---------- Page excerpt ----------

Investors line up against Charles River-WuXi deal

Leading investors are stepping up pressure on US-based contract research organisation (CRO) Charles River Laboratories (CRL) to scrap its planned US$1.6 billion acquisition of China’s WuXi PharmaTech.

Relational Investors and Neuberger Berman have joined Charles River’s largest shareholder, JANA Partners, in coming out against the deal. Critics say the price is too high and the claimed synergies are not sufficiently compelling to override the risks of integrating the two businesses.

The latest blow to the definitive merger agreement, announced in late April and billed as “a transformational transaction that sets a new standard in the outsourced drug development services industry”, is a Reuters interview with Glenn Welling, managing director of Relational Investors.

Welling is quoted as saying: “Between the stock price reaction and shareholders’ disapproval, it should be clear to management and the board that walking away from this transaction is the right thing to do. We hope they get the message”.

Under last April’s agreement, each WuXi American Depositary Share would be exchanged for US$11.25 in cash and US$10.00 worth of Charles River common stock, as determined by an agreed exchange ratio. Based on WuXi’s closing share of US$16.57 on 23 April 2010, the transaction gave WuXi stockholders a premium of 28%.

Welling’s comments will add weight to more detailed objections outlined in letters to Charles River from Neuberger Berman and JANA Partners in recent weeks. Neuberger Berman voiced its unease on 16 June, noting that the hope had been to see Charles River on a recovery path this year, following a difficult 2009 marked by declining profitability.

---------- Material supplied ----------

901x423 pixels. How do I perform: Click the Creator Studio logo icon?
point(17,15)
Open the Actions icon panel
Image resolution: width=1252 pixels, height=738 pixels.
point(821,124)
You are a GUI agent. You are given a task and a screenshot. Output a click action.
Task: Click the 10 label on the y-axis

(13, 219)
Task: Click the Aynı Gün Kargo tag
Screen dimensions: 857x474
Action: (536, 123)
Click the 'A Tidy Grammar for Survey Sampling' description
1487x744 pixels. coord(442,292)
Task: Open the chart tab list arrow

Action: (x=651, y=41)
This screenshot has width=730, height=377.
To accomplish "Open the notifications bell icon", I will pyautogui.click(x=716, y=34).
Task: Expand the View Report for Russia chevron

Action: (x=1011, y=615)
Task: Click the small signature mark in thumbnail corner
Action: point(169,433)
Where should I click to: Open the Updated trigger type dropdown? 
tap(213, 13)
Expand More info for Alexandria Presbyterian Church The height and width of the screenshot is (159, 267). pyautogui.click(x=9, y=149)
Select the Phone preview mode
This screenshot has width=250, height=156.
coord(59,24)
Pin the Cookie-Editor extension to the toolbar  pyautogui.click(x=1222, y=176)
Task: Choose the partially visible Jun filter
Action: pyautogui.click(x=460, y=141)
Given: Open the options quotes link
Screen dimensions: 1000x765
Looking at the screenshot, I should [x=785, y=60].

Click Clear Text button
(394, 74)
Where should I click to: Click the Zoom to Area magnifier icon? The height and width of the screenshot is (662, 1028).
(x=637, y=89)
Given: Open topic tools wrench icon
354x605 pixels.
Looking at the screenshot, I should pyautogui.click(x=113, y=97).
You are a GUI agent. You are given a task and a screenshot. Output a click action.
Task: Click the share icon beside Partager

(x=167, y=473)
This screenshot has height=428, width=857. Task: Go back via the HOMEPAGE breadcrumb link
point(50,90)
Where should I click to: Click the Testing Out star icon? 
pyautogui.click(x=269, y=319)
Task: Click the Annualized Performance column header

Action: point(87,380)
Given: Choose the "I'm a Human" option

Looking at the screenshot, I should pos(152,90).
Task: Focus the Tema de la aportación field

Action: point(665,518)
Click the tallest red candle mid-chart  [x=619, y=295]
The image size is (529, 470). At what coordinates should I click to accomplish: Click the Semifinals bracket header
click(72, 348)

----------

Continue the news article on investor opposition to the Charles River–WuXi deal, starting after its final sentence. The rows have no connection to the news article about investor opposition to the Charles River–WuXi deal.

Result of the exercise =
Instead, wrote the asset manager that owns around 6.3% of CRL’s outstanding common stock, shareholders “are being asked to approve an acquisition at a multiple of 16 times projected 2011 EBITDA [earnings before interest, taxes, depreciation and amortisation] … Without belabouring the point and put simply, the very rich price being paid for WuXi allows for no margin of error”.

In Neuberger Berman’s view, “the proposed transaction with WuXi represents an unacceptable elevation of financial and operational risks to CRL, and therefore, our investment”.

The investor also cites Charles River’s previous experience with its acquisition of Scotland’s Inveresk in 2004, which proved to be a short-lived and unsuccessful detour by the US CRO into fully fledged clinical research services.

That deal, Neuberger Berman points out, was also supposed to be ‘transformational’, “promising to accelerate the growth and size of available markets to the company. Instead, the transaction resulted in a US$700 million write-off, with growth and consistent profitability remaining elusive in the company’s preclinical operations”.

CRL’s management “needs to demonstrate that its current assets can generate returns well in excess of its cost of capital before being allowed to spend US $1.6 billion of capital,” Neuberger Berman argues. “We firmly believe that CRL’s shares are significantly undervalued and that a bright future lies ahead for the core businesses of CRL. In our view, a free cash flow-financed share repurchase programme would demonstrate confidence in CRL’s current asset base and be an excellent use of capital.”

The proposed acquisition “will in effect be a referendum on management’s capital allocation strategy, and as such should only be done with the approval of a majority of stockholders”, it adds. Any revision to the proposed transaction that bypassed a shareholder vote “could only result in a further impairment of CRL’s value and would amount to nothing more than a blatant affront and disenfranchisement of your stockholders”, the letter warns.

Wrong path

Two weeks ago Barry Rosenstein, managing partner of JANA Partners – which owns more than 7% of Charles River’s outstanding shares – wrote to the CRO saying that the “high cost, significant integration risks and inopportune timing” of the WuXi deal make it “the wrong path for Charles River shareholders”.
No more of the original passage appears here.